Here’s why the right wing’s dreams for a glorious a government shutdown will backfire – Alternet.org
In the fantasy world that is Fox News and AM talk radio, partial government shutdowns brought about by Republicans are often portrayed in a positive light. To far-right ideologues, shutdowns demonstrate that Republicans are so principled that they’re even willing to temporarily close down parts of the federal government if they think it’s necessary. And President Donald Trump has been receiving that message loud and clear, declaring that he will keep the government partially shut down unless Congress agrees to set aside $5 billion for a U.S.-Mexico border wall stretching all the way from the Pacific to the gulf.
But putting aside the most far-right extremists, previous government shutdowns have been wildly unpopular — and Republicans damage their own reputations with the brinkmanship.
Former House Speaker Newt Gingrich has long been a champion of shutdowns. When the late President George H.W. Bush included a tax hike in a deficit-reduction package in 1990, Gingrich — who was House minority whip at the time — threw a temper tantrum that led to a partial government shutdown. Around 8,700 government workers were furloughed, Smithsonian museums were closed, and the net cost was $1.67 million.

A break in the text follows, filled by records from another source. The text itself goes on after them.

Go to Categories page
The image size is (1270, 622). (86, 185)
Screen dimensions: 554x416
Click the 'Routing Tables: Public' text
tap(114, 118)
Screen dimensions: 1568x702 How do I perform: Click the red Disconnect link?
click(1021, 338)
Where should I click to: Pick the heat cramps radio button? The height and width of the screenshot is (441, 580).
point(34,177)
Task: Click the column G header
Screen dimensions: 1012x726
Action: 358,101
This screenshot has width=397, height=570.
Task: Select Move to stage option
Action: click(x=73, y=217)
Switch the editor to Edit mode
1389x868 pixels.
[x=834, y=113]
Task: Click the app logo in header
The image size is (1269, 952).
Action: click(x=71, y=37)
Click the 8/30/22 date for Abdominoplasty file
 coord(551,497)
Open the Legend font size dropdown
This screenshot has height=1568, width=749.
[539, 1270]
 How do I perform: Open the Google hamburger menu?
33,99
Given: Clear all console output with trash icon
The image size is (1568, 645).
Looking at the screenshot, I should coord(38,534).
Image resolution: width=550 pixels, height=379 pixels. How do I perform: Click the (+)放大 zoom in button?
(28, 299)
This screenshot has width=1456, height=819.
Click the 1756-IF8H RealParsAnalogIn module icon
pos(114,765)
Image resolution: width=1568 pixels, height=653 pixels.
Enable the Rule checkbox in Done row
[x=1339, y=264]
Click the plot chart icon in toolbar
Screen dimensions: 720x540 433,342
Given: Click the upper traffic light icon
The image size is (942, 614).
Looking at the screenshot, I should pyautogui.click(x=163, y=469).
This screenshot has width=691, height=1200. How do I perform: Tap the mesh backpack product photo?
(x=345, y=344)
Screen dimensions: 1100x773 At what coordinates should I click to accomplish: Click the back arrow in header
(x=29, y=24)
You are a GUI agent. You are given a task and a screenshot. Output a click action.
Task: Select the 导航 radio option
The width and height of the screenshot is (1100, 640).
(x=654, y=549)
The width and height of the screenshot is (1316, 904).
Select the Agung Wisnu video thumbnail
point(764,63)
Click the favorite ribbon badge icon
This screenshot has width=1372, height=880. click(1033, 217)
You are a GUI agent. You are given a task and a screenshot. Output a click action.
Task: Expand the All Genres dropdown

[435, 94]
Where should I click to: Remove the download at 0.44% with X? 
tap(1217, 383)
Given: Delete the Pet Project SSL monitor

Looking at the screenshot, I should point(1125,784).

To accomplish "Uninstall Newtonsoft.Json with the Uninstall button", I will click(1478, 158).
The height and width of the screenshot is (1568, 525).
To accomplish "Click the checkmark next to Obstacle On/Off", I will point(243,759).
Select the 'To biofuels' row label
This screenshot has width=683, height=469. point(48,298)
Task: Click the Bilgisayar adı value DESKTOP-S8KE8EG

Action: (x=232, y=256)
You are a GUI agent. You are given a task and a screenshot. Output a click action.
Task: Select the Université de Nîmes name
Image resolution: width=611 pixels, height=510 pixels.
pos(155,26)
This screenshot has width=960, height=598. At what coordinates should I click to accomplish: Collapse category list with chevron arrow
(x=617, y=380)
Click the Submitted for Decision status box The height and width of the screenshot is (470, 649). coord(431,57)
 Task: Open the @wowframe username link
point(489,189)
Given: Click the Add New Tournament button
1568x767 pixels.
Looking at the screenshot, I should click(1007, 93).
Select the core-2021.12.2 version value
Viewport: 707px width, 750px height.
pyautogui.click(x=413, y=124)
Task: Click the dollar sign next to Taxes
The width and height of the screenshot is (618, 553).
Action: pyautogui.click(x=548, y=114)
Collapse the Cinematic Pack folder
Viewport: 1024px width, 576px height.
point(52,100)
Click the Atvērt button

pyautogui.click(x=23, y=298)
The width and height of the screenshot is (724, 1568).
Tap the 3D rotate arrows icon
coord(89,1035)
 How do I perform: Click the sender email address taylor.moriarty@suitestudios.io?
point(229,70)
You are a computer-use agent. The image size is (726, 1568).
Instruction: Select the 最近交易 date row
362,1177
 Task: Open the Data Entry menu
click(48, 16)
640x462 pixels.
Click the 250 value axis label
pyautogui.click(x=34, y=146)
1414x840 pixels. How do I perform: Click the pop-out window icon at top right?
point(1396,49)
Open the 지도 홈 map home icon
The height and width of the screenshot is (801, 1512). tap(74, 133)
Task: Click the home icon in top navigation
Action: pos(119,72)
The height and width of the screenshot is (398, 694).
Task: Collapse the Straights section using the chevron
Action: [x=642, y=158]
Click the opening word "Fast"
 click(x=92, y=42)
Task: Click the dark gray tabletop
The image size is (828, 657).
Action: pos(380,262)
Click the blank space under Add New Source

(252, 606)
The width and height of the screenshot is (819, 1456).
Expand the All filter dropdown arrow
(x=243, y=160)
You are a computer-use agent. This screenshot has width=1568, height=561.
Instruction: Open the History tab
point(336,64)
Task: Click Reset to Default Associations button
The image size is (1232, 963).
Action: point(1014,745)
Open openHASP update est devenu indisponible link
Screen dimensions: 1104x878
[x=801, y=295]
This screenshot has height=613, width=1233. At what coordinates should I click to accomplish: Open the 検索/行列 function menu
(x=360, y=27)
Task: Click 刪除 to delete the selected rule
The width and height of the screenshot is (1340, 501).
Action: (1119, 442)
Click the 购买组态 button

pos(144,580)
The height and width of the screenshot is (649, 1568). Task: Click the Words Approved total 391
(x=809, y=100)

Democrats were the majority in the House in 1990, but Gingrich became even more obnoxious after Republicans achieved a House majority in the 1994 midterms and he became House speaker. Gingrich was consistently hostile to President Bill Clinton, and the House speaker’s budgetary battles with Clinton led to shutdowns in November 1995 and December 1995/January 1996. The November 1995 shutdown was the most severe: roughly 800,000 federal workers were furloughed.